## ASSIGNED TASK
Pictures aside, output each record exactly.

## Collected data
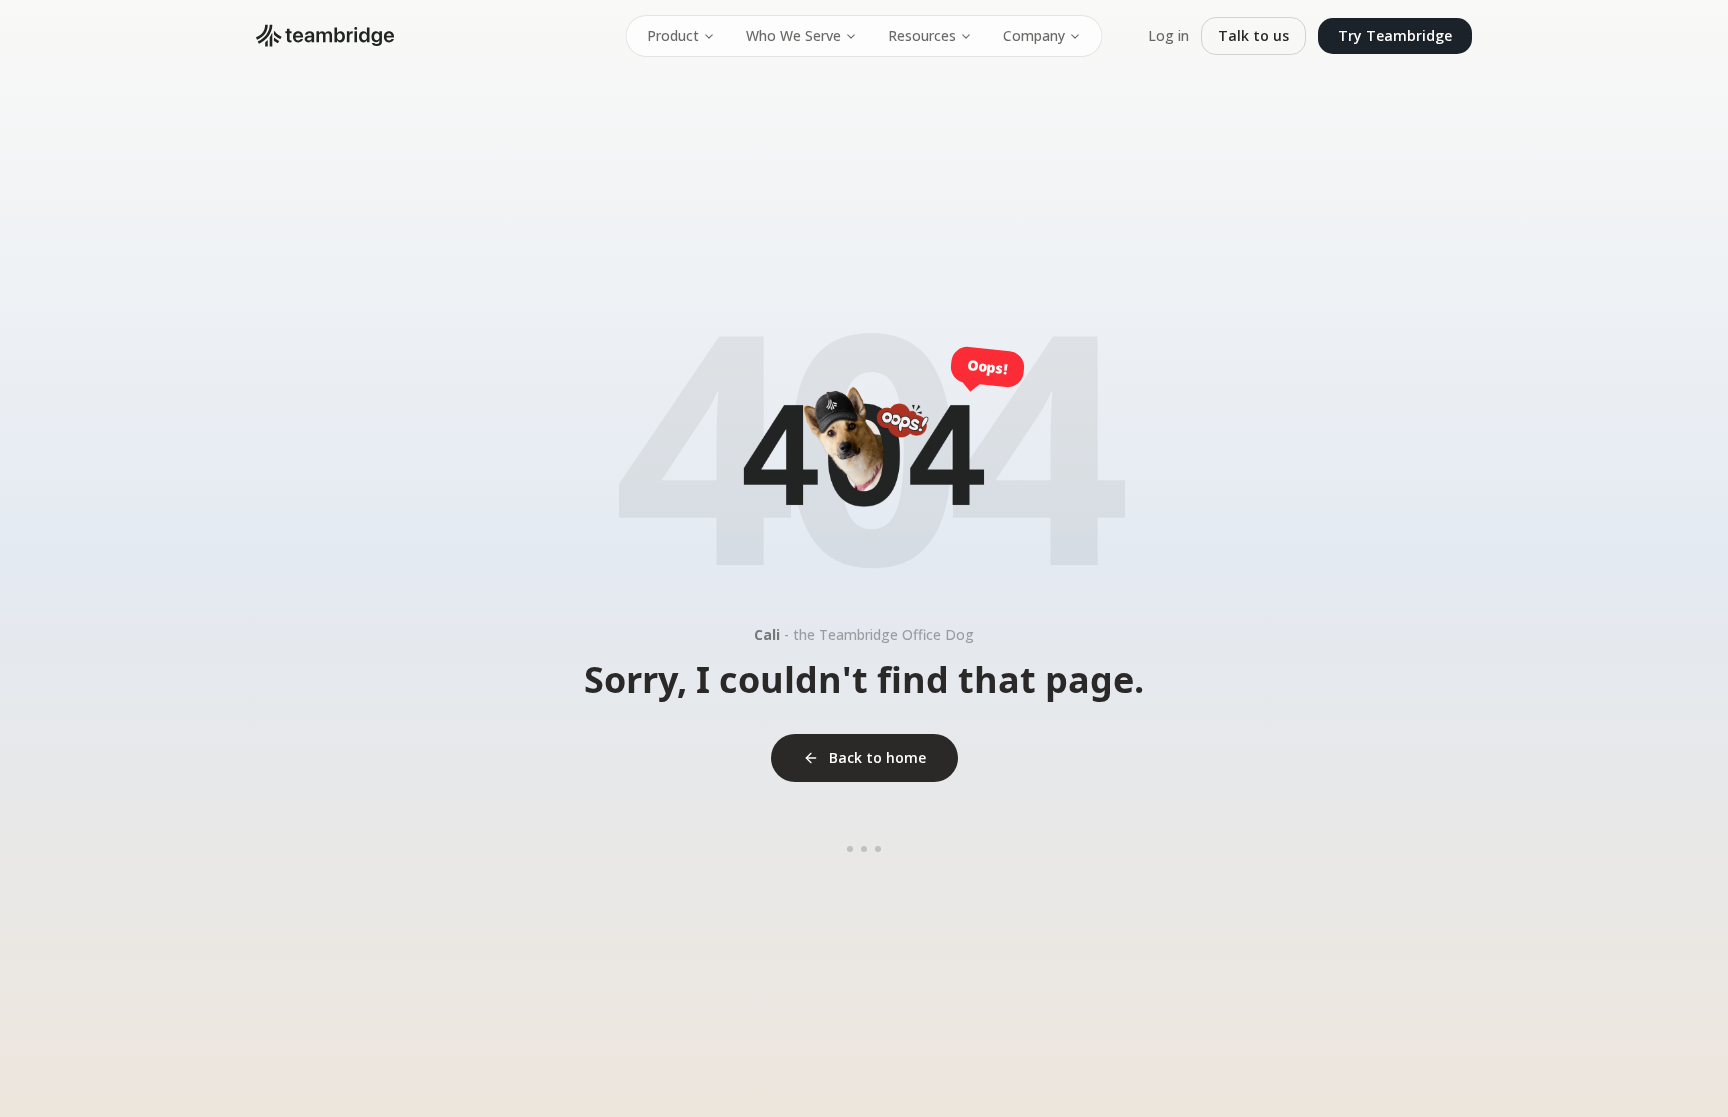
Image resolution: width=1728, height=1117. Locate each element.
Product (673, 35)
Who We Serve (793, 35)
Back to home (877, 757)
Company (1034, 35)
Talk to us (1253, 35)
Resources (922, 35)
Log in (1168, 35)
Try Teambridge (1395, 35)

## RESPONSE TO THIS TASK
Image resolution: width=1728, height=1117. Locate each element.
Product (673, 35)
Who We Serve (793, 35)
Back to home (877, 757)
Company (1034, 35)
Talk to us (1253, 35)
Resources (922, 35)
Log in (1168, 35)
Try Teambridge (1395, 35)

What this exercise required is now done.